Phase 0 — Current Architecture
Phase 0 establishes the foundational infrastructure:
Carmel.py # CLI entrypoint (repo root)
carmel/
├── __init__.py # Package root, version export
├── version.py # Single source of truth for version string
├── config.py # Pydantic config models, YAML loading and validation
├── paths.py # Path utilities, workspace directory initialization
└── logger.py # Centralized logger configuration
Config System
Configuration uses pydantic BaseModel subclasses with extra="forbid" for strict validation. The CarmelConfig model validates workspace settings loaded from YAML files. Validators normalize logging level casing and expand tilde in paths.
Workspace Layout
init_workspace() creates a standard directory structure for campaign data:
| Directory | Purpose |
|---|---|
benchmarks/ |
Curated benchmark bundles and credence records |
evidence/ |
Literature memos, extracted records, source links |
models/ |
Generated mechanism versions and diffs |
provenance/ |
Hashes, versions, tool settings, costs |
reports/ |
Final and intermediate reports |
runs/ |
Executed tool runs and statuses |
Logging
Centralized through a carmel namespace logger with configurable level and optional file output. Child loggers inherit configuration via get_logger().
CLI
Carmel.py at the repo root, following ARC/T3 convention. Argparse-based with three subcommands: version, validate-config, init-workspace. The main() function accepts an optional argv list for testability.

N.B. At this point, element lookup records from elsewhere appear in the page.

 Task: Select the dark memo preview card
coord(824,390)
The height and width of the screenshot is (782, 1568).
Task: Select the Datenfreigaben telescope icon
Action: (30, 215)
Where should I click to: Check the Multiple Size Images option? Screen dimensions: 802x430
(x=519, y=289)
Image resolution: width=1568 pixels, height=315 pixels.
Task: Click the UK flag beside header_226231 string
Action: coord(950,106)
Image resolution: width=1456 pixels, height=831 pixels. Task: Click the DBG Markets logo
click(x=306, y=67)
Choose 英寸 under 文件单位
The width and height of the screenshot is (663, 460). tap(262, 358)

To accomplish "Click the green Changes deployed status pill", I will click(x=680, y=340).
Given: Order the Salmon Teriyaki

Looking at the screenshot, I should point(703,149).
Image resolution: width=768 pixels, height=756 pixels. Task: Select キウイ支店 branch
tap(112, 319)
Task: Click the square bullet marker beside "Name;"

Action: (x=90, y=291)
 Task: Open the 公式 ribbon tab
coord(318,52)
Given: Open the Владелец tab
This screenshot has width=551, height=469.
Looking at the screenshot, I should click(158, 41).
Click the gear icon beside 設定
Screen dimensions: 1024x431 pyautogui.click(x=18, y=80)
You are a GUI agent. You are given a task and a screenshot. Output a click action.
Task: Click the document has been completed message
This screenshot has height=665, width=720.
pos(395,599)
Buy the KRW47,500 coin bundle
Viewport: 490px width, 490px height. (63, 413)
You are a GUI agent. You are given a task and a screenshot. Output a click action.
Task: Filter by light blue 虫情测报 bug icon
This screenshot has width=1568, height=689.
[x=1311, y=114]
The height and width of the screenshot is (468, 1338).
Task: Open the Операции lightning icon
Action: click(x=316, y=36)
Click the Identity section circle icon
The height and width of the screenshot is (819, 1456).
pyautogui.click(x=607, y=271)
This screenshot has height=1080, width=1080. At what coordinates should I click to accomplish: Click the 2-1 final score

Phase 1+ — Planned Architecture
Agent Ensemble
| Agent | Role |
|---|---|
| Planner | Campaign state, budget management, action ranking |
| Literature Agent | RAG over curated corpus, typed evidence memos |
| Data Agent | Benchmark normalization, credence scoring |
| Revision Router | Discrepancy-to-action mapping (bounded action set) |
| X-Design Agent | Deterministic experiment design generation |
| Execution Controller | Job submission, provenance, approval enforcement |
| Reporting Agent | Plan summaries, approval memos, reports |
External Tool Integration
| Tool | Trust Level |
|---|---|
| T3 | Trusted |
| RMG | Trusted with caution |
| ARC | Trusted |
| Cantera | Trusted |
| TCKDB | Trusted |
Campaign Artifacts
Each campaign workspace will additionally contain:
campaign.yaml— canonical structured inputcampaign.md— human-readable summarypreferences.md— approval thresholds and policiesplan.md— current proposed actionsapprovals.md— human approvals and notesdecision_log.jsonl— append-only decision stream
Hard Constraints
- One top-level planner only
- No dynamic agent spawning
- No free-form tool invocation
- Typed schemas for every tool call
- Literature never writes directly into the model
- All expensive actions gated by budget checks
- All high-stakes actions gated by HITL policy
- Append-only decision log
- Full provenance for every action